#### Input data:
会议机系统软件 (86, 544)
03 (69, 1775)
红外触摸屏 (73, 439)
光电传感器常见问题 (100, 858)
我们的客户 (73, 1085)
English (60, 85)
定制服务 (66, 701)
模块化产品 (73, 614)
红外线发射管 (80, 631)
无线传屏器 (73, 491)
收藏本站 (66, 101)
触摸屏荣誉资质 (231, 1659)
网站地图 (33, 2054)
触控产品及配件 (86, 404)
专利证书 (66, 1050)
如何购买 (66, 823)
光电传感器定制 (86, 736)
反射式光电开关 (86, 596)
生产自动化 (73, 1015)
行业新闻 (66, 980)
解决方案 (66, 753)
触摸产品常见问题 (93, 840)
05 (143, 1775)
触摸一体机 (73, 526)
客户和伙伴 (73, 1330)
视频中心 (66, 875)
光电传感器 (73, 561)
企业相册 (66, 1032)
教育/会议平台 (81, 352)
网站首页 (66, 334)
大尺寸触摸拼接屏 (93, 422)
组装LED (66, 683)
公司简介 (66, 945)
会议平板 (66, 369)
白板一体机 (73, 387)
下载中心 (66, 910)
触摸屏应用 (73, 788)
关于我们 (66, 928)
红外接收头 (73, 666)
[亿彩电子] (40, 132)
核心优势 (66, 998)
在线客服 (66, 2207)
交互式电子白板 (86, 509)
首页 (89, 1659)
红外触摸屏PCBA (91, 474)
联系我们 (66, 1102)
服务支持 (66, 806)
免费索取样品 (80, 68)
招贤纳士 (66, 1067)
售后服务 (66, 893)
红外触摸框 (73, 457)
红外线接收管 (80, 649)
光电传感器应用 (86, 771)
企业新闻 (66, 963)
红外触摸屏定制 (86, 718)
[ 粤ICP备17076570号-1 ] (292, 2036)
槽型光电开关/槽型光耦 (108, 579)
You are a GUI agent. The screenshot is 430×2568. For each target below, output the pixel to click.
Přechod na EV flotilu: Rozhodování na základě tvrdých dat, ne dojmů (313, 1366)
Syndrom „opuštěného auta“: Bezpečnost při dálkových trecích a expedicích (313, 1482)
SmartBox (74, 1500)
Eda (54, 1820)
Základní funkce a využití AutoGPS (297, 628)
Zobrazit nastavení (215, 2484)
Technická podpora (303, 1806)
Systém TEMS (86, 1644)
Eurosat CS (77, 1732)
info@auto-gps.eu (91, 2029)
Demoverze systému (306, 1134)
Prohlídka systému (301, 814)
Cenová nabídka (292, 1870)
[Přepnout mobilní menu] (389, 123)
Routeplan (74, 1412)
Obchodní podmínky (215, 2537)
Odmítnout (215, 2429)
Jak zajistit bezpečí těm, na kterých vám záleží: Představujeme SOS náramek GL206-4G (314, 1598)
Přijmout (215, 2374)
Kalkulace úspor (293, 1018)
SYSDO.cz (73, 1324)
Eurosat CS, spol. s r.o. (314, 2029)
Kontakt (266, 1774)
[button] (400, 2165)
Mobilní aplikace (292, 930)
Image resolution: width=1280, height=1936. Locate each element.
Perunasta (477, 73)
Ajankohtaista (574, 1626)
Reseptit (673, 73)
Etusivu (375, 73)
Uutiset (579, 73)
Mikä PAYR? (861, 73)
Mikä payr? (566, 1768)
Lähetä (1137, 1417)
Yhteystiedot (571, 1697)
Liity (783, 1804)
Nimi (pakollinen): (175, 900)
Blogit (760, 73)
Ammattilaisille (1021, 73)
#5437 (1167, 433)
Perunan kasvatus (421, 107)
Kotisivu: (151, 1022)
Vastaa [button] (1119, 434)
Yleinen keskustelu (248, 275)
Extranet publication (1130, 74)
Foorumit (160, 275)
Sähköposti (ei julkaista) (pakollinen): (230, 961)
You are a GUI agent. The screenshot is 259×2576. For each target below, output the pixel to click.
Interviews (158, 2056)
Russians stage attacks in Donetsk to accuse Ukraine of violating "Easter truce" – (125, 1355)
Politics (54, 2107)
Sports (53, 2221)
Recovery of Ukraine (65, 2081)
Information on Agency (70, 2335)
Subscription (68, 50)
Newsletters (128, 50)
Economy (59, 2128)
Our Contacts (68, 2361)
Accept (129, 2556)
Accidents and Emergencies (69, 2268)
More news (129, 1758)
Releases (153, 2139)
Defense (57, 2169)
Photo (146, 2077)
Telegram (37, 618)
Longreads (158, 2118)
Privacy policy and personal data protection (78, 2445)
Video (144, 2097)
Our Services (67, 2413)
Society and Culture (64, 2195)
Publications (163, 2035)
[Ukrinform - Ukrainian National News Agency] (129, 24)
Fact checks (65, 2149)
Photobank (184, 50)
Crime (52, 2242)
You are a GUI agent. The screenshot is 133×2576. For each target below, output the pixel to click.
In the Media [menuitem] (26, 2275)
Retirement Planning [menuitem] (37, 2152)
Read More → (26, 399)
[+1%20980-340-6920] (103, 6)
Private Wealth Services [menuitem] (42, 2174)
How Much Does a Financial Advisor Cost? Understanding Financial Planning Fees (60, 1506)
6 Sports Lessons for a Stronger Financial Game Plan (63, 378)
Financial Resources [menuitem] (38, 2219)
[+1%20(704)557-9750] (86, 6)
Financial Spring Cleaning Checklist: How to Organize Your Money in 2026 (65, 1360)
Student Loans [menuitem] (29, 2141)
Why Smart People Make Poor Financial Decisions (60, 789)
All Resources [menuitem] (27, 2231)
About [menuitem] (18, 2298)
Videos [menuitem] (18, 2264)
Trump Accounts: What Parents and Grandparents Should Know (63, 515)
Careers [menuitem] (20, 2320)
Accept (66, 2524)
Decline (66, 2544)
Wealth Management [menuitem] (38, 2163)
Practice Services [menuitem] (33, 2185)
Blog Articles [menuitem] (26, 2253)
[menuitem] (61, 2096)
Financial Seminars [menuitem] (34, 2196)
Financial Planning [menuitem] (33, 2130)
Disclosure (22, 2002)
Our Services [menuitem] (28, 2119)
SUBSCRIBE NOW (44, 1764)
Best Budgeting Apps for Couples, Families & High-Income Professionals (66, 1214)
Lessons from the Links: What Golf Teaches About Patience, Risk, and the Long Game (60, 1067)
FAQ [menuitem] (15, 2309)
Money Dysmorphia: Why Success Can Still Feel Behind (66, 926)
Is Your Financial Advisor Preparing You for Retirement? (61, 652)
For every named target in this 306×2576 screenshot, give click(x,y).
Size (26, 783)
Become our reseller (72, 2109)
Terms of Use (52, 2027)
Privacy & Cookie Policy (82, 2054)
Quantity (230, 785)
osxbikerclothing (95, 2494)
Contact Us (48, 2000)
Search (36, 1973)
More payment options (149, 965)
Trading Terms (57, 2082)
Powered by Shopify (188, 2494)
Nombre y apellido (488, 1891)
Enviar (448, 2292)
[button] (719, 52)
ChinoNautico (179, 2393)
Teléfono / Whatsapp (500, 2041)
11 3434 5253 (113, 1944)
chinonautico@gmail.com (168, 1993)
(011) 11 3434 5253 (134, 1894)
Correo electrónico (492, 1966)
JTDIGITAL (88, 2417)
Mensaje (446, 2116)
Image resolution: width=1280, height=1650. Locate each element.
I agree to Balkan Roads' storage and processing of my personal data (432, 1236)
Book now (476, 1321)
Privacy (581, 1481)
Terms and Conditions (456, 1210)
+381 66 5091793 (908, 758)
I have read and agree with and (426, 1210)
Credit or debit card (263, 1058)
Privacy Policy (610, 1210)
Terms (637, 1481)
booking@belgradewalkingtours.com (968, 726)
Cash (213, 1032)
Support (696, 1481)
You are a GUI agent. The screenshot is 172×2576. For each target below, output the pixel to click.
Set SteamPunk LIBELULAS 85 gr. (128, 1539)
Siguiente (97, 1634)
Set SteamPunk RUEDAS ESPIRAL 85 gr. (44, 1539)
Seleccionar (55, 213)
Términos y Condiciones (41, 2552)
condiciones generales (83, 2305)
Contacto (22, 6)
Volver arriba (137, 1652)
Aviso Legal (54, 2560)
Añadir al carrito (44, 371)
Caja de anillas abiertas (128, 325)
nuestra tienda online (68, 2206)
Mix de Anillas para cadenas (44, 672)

#### What to do:
Find and copy each line above holding "Financial".

#### Response box:
How Much Does a Financial Advisor Cost? Understanding Financial Planning Fees (60, 1506)
6 Sports Lessons for a Stronger Financial Game Plan (63, 378)
Financial Resources [menuitem] (38, 2219)
Financial Spring Cleaning Checklist: How to Organize Your Money in 2026 (65, 1360)
Why Smart People Make Poor Financial Decisions (60, 789)
Financial Seminars [menuitem] (34, 2196)
Financial Planning [menuitem] (33, 2130)
Is Your Financial Advisor Preparing You for Retirement? (61, 652)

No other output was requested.